Digital security specialists have found hidden backdoors within Auerswald VoIP systems. Made in Germany, these systems are intended to provide a secure means of engaging in voice calls. The hidden backdoors have the potential to be abused to provide criminals with access to VoIP devices.
How Were the Backdoors Discovered?
RedTeam Pentesting states it found the backdoors after performing a deeper dive into Auerswald services for regaining access to administrator accounts. The password tied to the privileged account is reset with an outreach to the manufacturer. The problem is that digital miscreants merely need the password for the Schandelah username to gain access to the PBX serial number. The serial number can be obtained, using an unauthenticated endpoint, setting the stage for the digital criminal to obtain access to an online interface.
The administrator password is reset after the interface is accessed. The backdoor allows hackers to tap into the PBX with unrestrained access.

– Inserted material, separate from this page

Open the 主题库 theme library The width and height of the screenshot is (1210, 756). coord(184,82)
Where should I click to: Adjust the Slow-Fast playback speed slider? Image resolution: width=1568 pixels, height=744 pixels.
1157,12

The end result is a full compromising of the VoIP device.
The RedTeam Pentesting team also pinpointed another backdoor accessible with the “admin” username. A fallback password is used with an algorithm, yet there is no need to alter the password to obtain complete PBX access.
Why are the Backdoors a Problem?
The Auerswald VoIP backdoors are an issue as digital security professionals cannot disable them. One of the backdoors allows access to the “admin” user with the highest possible privileges. The second backdoor password is applicable to a secret unnamed user referred to with the pseudonym of Schandelah. The vulnerability is referred to as CVE-2021-40859. This vulnerability has a 9.8 critical severity rating.

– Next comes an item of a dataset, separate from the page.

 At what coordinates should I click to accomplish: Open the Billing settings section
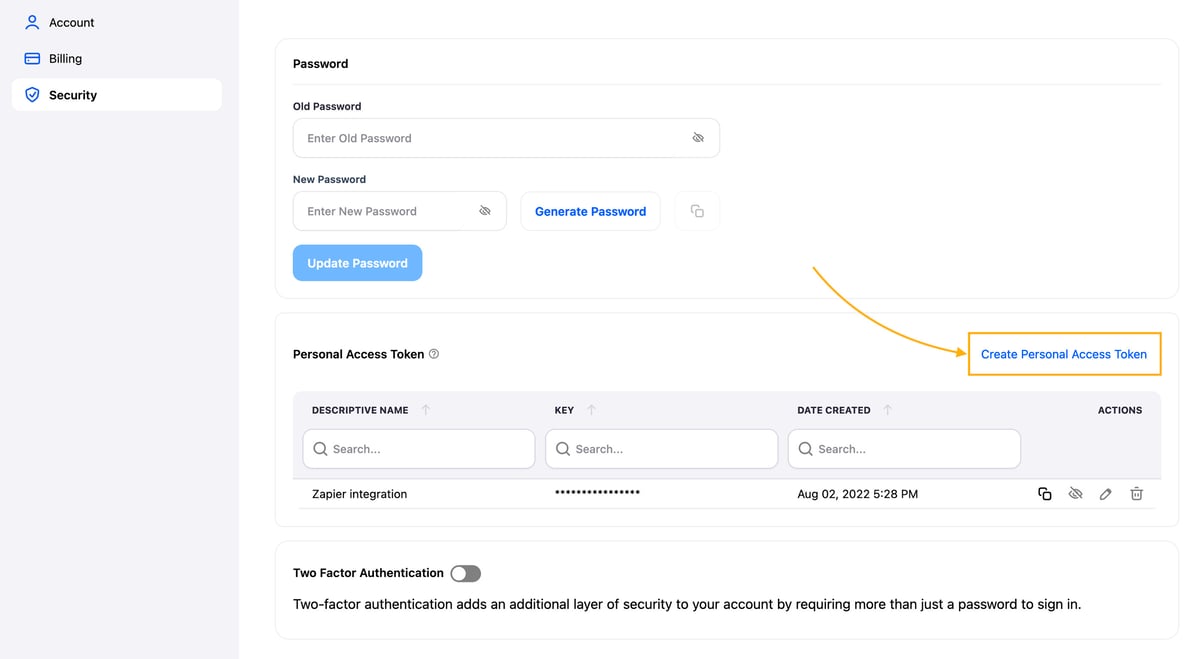(x=65, y=58)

What Else is Known About Schandelah?
The researchers who analyzed the VoIP secret backdoors found these web-based devices for voice interaction were configured to find the Schandelah username. This is a hard-coded username. The devices searched for Schandelah in addition to sub-admin, which the account requires for device management.
Schandelah might ring a bell with those who’ve traveled to Germany as it is the name of a small village in the northern part of the country. Schandelah is the town where Auerswald manufactures its VoIP devices.
What Role Does PBX Play in the VoIP Backdoors?
PBX is an acronym that stands for private branch exchange. This switching system creates and manages voice calls between endpoints within telecommunication systems. PBX is a component of customary phone sets, devices on VoIP networks, and public phone networks. RedTeam Pentesting found the password for the Schandelah moniker is obtained by concatenating the serial number of the PBX along with the day’s date, an “r2d2” string, and the MD5 hash algorithm.
What is Auerswald’s Response?
Auerswald addressed the secret backdoors with an update to its firmware, dubbed version 8.2B. This firmware was issued in November of ’21. The update provides security updates for users to apply even if they do not use the specialized features. It is worth noting Auerswald’s statement did not directly reference the hidden backdoors.